Placé sous le thème "Des zones d’énergie verte aux circonscriptions d’énergie verte : valider le cadre d’investissement, mobiliser les financements verts et tirer les enseignements du terrain", cet atelier a réuni parlementaires, acteurs publics, partenaires techniques et financiers ainsi que des représentants du secteur privé . La Côte d’Ivoire fait partie des quinze pays africains sélectionnés pour ce programme, aux côtés du Botswana, du Ghana, du Kenya, du Nigeria, du Rwanda, du Sénégal, de la Tanzanie et de la Zambie, entre autres .
La première journée a été consacrée à des échanges approfondis sur les mécanismes de financement vert, les outils de budgétisation climatique et les opportunités d’investissement dans les énergies renouvelables . Les participants ont également examiné la feuille de route des zones d’énergie verte ainsi que le portefeuille de projets identifiés dans ce domaine, dans un contexte où la Côte d’Ivoire ambitionne de porter la part des énergies renouvelables à 45 % du mix électrique dès 2030 .
Le président de la section ivoirienne du Parlement du climat, Yacouba Sangaré, a rappelé l’engagement du pays à réduire ses émissions de gaz à effet de serre de 33,7 % d’ici 2035 sur fonds propres, avec un objectif pouvant atteindre 74 % avec un appui international . "L’investissement vert n’est plus une option, c’est un levier d’emploi, de souveraineté énergétique et de résilience", a-t-il insisté, soulignant que les cibles de 2030 doivent créer des milliers d’emplois verts dans le solaire, la maintenance, l’industrie et le reboisement .
La représentante du ministère de l’Environnement et de la Transition écologique a salué le choix de la Côte d’Ivoire pour abriter le Bureau régional du Fonds vert pour le climat pour l’Afrique du Nord, de l’Ouest et du Centre, une opportunité qui constitue "un signal fort dans le sens de la mobilisation des ressources financières climatiques" .
La deuxième journée de l’atelier a été consacrée à une visite du mini-réseau solaire de Dibykro, dans la région de Tiassalé, dans le cadre du programme Éclair Ivoire . Cette immersion sur le terrain a permis aux parlementaires de découvrir les réalisations concrètes d’une circonscription d’énergie verte et de tirer des enseignements pour leurs propres circonscriptions. À travers cet atelier, les parlementaires ivoiriens renforcent leur rôle de catalyseurs dans la transition énergétique du pays.
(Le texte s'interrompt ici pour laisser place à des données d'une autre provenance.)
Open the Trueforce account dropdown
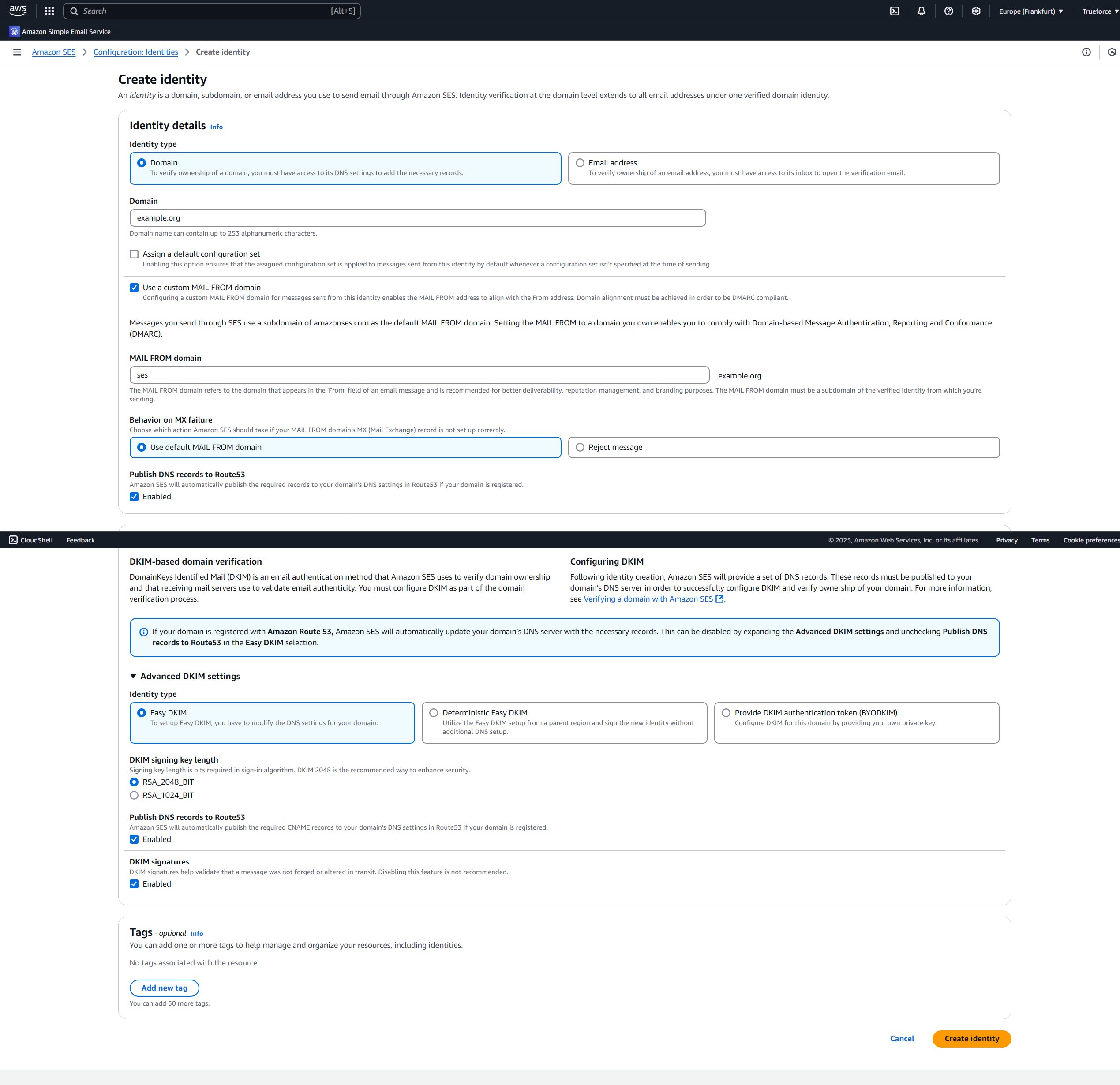This screenshot has height=1085, width=1120. [x=1099, y=11]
Comme l’a souligné la directrice générale du Parlement du climat, Léa Hillaireau, l’objectif est désormais de "traduire en actions concrètes pour les parlementaires les discours des grandes instances internationales, comme les COP, afin que les projets soient investissables par des investisseurs domestiques et internationaux " . Une ambition qui place la Côte d’Ivoire sur la voie d’un développement économique sobre en carbone et résilient face aux défis climatiques.